## AIM OF THE EXERCISE:
The required result is an exact copy of the lines from the one containing "Mix Series (70, 895)" to the last line of the records, both ends included, without pictures.

## RECORDS SHOWN:

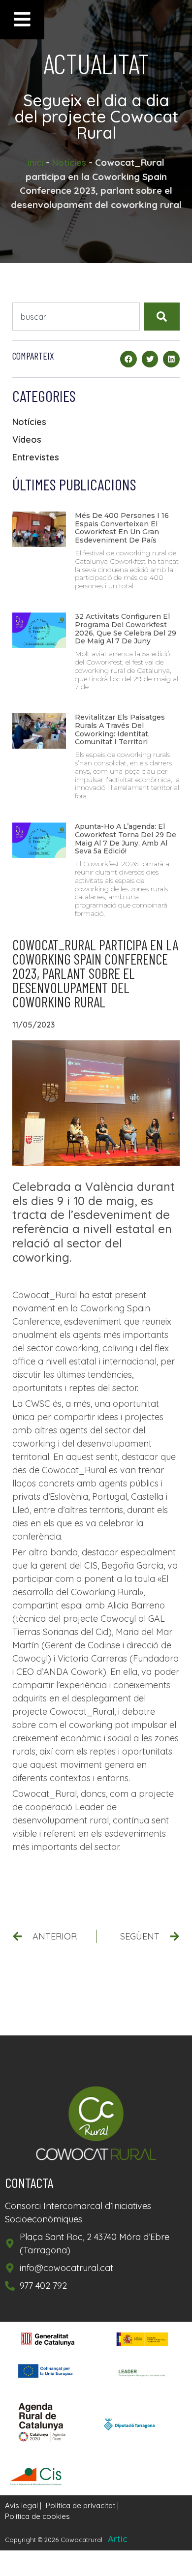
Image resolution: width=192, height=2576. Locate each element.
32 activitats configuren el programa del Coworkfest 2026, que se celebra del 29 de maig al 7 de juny (125, 628)
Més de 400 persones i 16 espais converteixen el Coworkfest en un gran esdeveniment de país (122, 528)
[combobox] (76, 317)
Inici (35, 162)
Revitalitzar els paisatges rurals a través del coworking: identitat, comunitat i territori (120, 729)
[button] (128, 359)
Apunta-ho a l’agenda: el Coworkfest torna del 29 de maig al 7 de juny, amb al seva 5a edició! (125, 838)
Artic (118, 2539)
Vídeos (26, 439)
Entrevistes (35, 457)
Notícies (69, 162)
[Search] (162, 317)
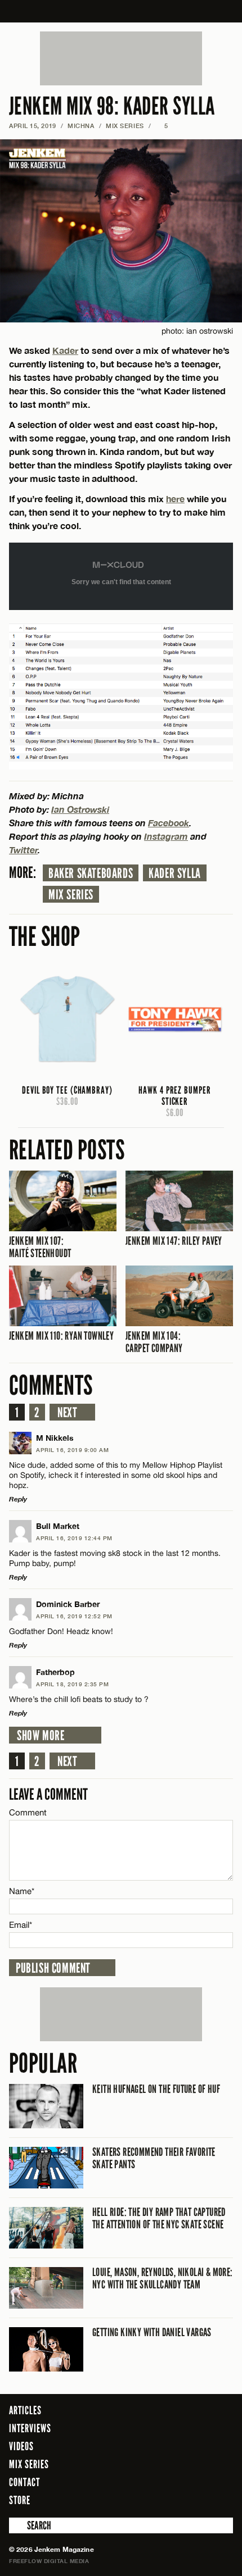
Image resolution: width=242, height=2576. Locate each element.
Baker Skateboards (90, 873)
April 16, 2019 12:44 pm (74, 1538)
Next (67, 1413)
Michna (81, 125)
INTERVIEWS (30, 2428)
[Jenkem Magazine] (121, 11)
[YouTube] (221, 2500)
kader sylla (175, 873)
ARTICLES (25, 2410)
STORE (19, 2500)
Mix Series (70, 895)
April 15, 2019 (32, 125)
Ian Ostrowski (80, 809)
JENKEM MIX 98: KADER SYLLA (111, 106)
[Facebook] (162, 2500)
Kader (65, 350)
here (175, 498)
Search (17, 2525)
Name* (21, 1891)
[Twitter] (179, 2500)
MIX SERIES (125, 125)
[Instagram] (197, 2500)
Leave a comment (48, 1794)
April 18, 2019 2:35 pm (72, 1684)
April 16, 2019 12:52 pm (74, 1616)
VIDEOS (21, 2446)
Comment (28, 1812)
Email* (20, 1924)
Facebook (168, 822)
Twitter (23, 849)
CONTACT (24, 2482)
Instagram (166, 836)
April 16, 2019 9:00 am (72, 1449)
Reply (18, 1499)
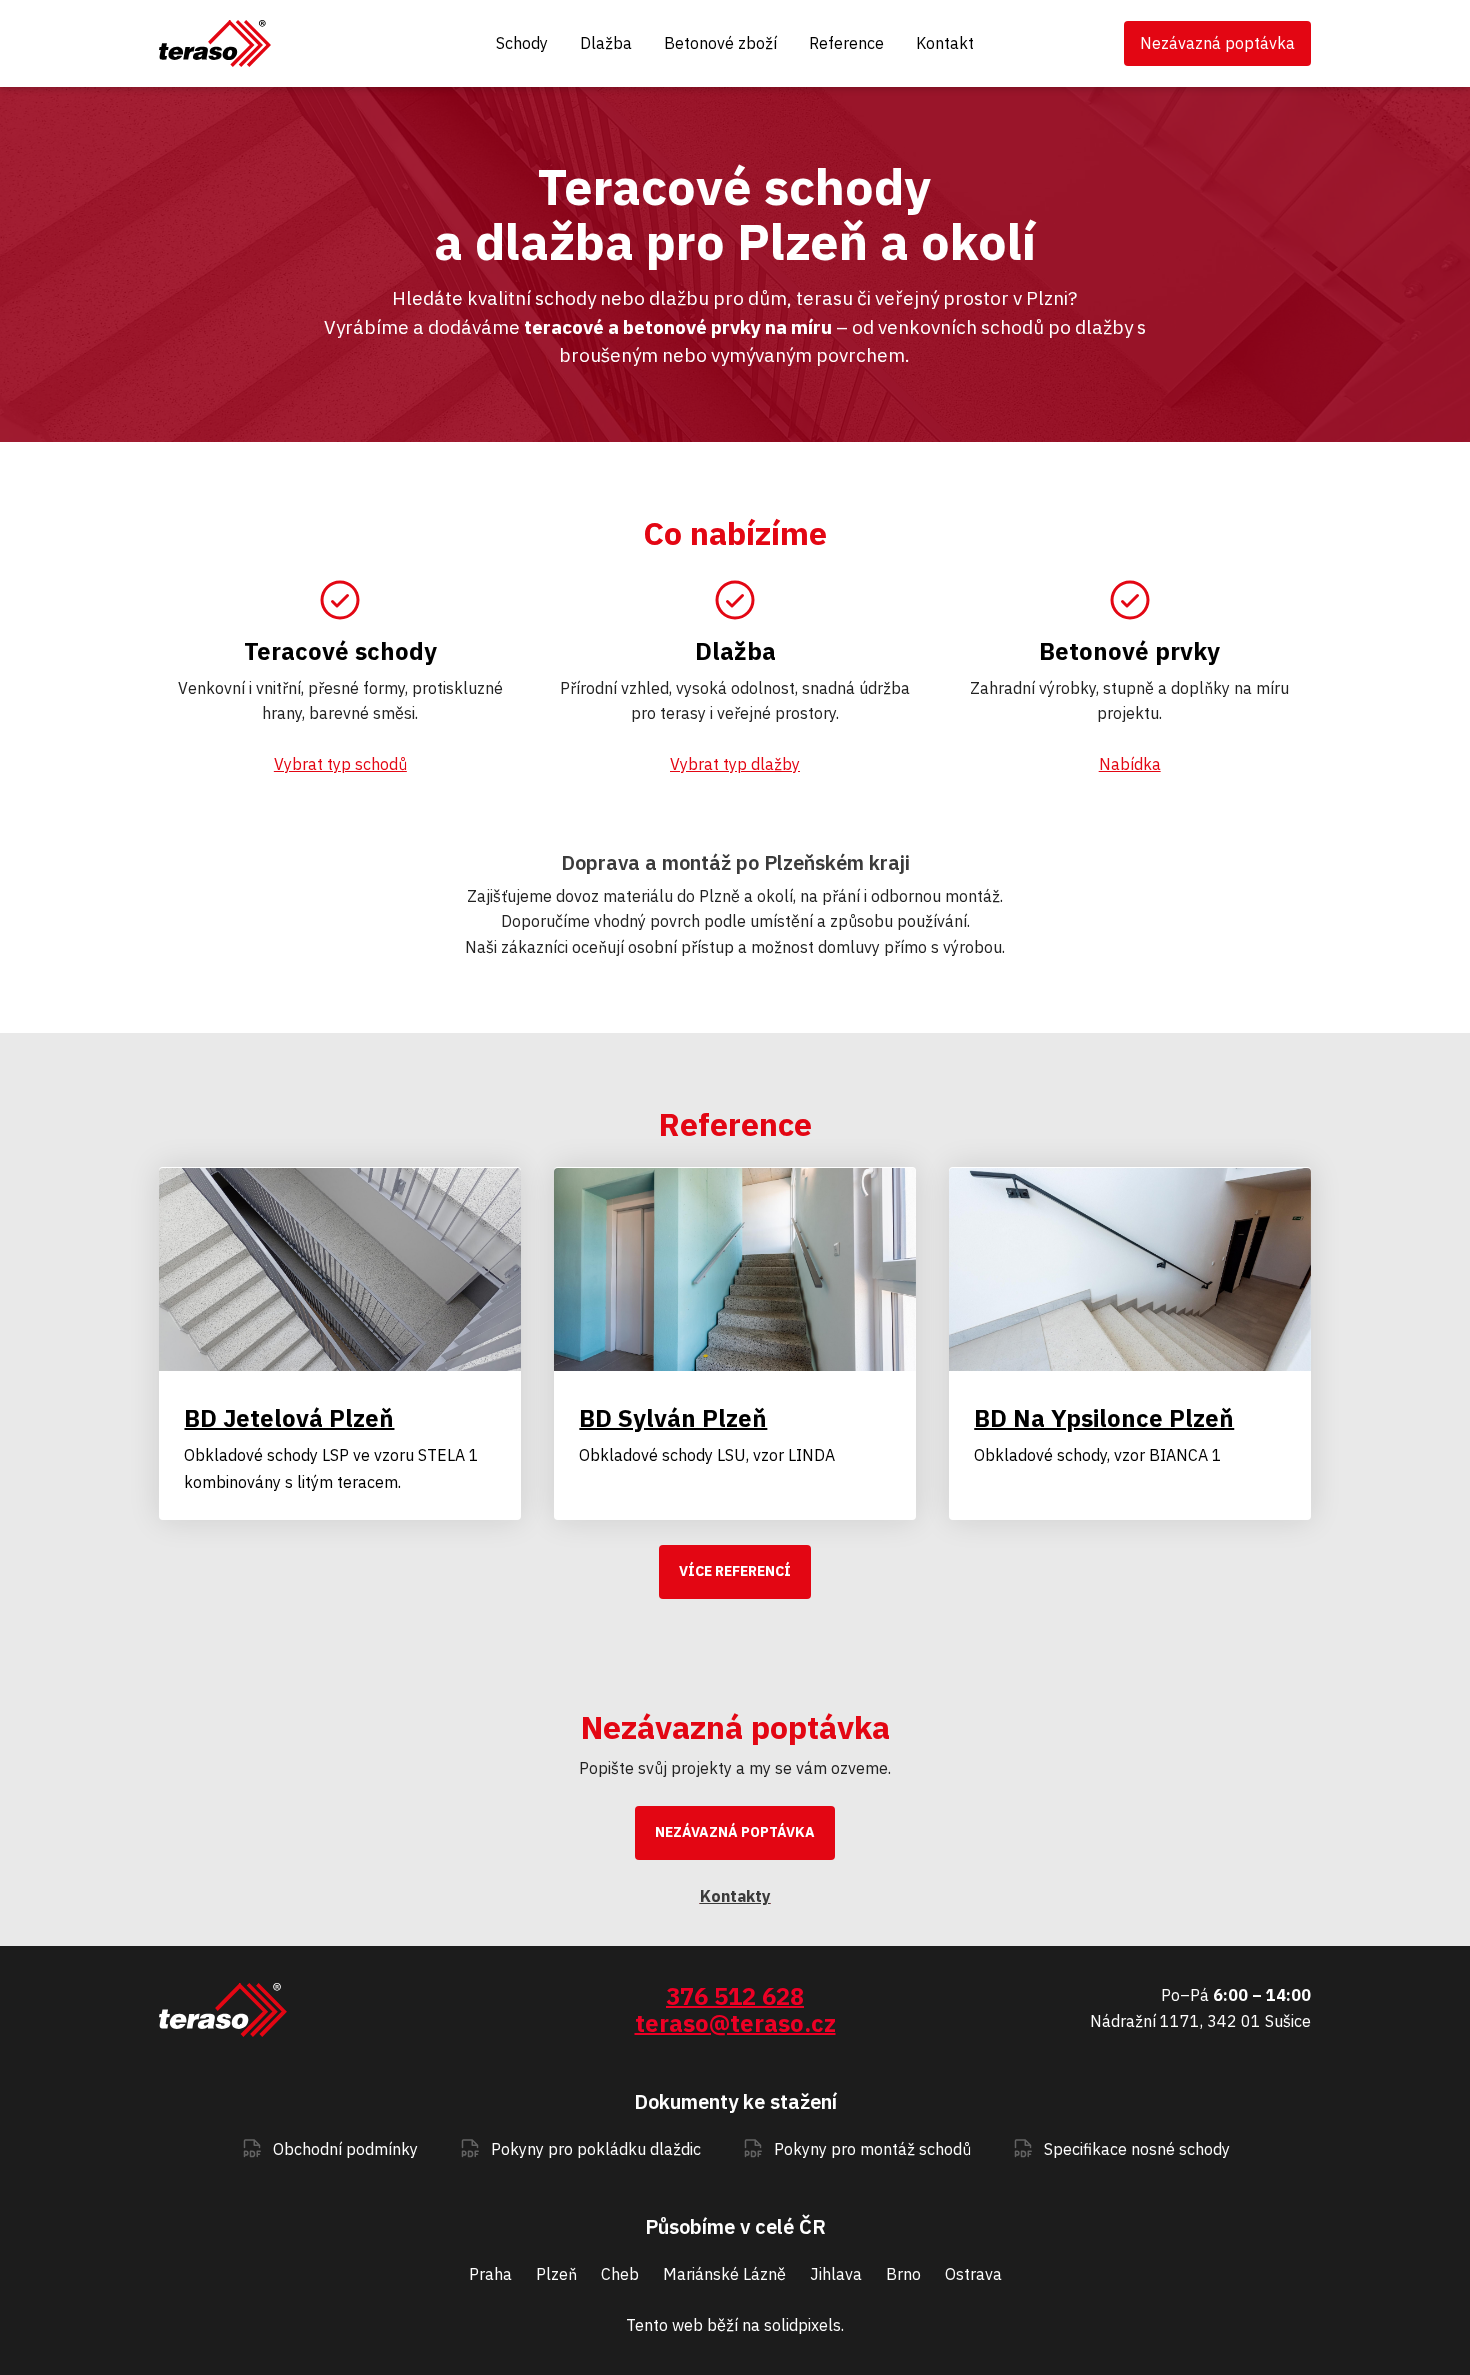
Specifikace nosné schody (1137, 2149)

## RESULT BELOW:
Mix Series (70, 895)
April 15, 2019 (32, 125)
Ian Ostrowski (80, 809)
JENKEM MIX 98: KADER SYLLA (111, 106)
[Facebook] (162, 2500)
Kader (65, 350)
here (175, 498)
Search (17, 2525)
Name* (21, 1891)
[Twitter] (179, 2500)
MIX SERIES (125, 125)
[Instagram] (197, 2500)
Leave a comment (48, 1794)
April 18, 2019 2:35 pm (72, 1684)
April 16, 2019 12:52 pm (74, 1616)
VIDEOS (21, 2446)
Comment (28, 1812)
Email* (20, 1924)
Facebook (168, 822)
Twitter (23, 849)
CONTACT (24, 2482)
Instagram (166, 836)
April 16, 2019 9:00 am (72, 1449)
Reply (18, 1499)
Specifikace nosné schody (1137, 2149)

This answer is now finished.